BEGIN
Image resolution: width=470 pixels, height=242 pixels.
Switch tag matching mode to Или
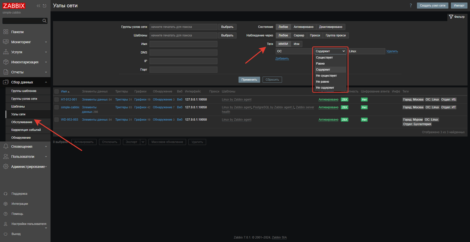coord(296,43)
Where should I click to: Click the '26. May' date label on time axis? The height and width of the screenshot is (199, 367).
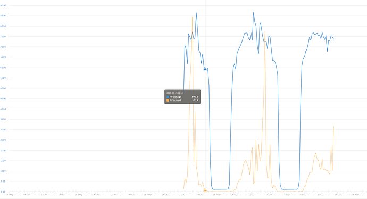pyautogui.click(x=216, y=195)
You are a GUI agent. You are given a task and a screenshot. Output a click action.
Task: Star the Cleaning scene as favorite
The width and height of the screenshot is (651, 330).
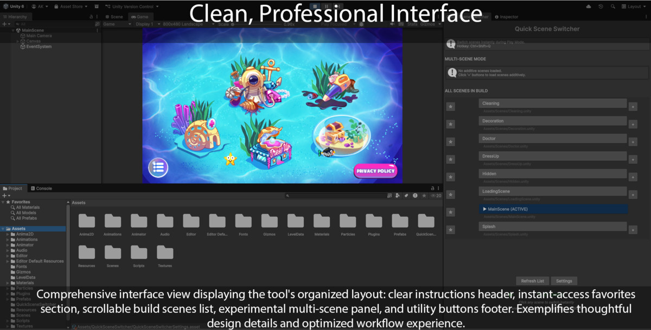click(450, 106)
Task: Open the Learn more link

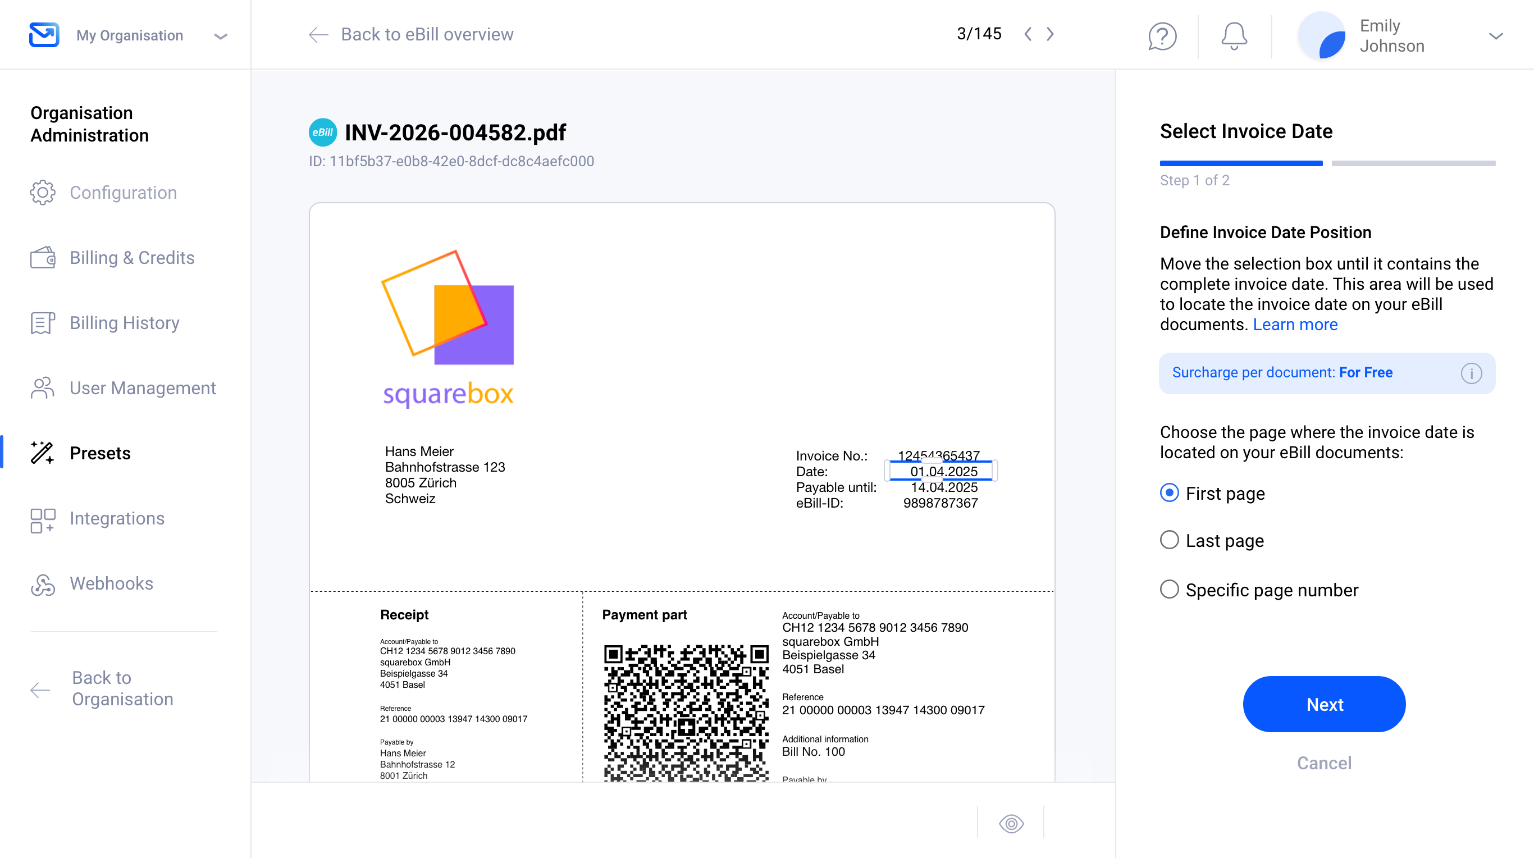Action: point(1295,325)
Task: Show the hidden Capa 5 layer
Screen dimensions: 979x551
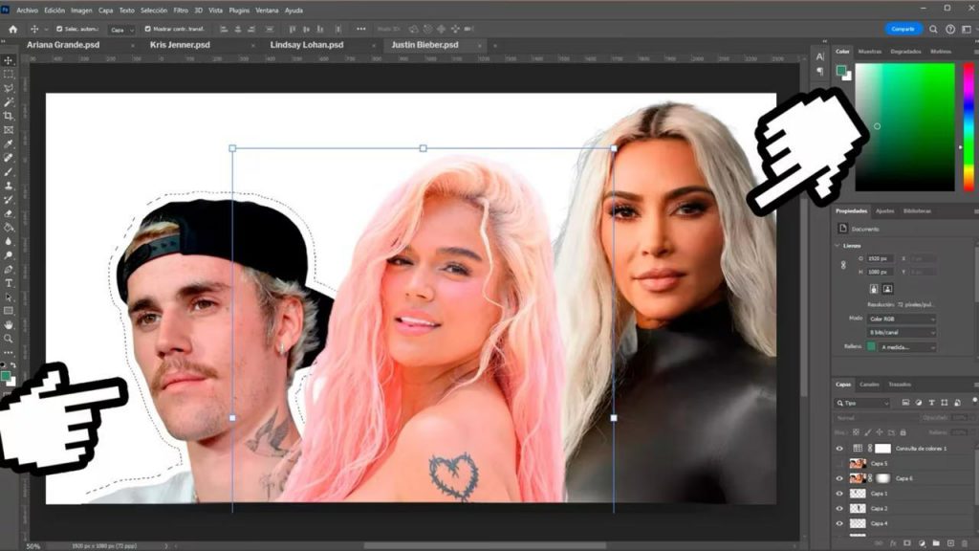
END
> _Problem to solve_
Would you copy each line above exactly as given, dropping any images?

> _Your response_
Image resolution: width=470 pixels, height=242 pixels.
Switch tag matching mode to Или
coord(296,43)
Where should I click to: Click the '26. May' date label on time axis? The height and width of the screenshot is (199, 367).
pyautogui.click(x=216, y=195)
You are a GUI agent. You are given a task and a screenshot. Output a click action.
Task: Star the Cleaning scene as favorite
The width and height of the screenshot is (651, 330).
click(450, 106)
Task: Open the Learn more link

Action: point(1295,325)
Task: Show the hidden Capa 5 layer
Screen dimensions: 979x551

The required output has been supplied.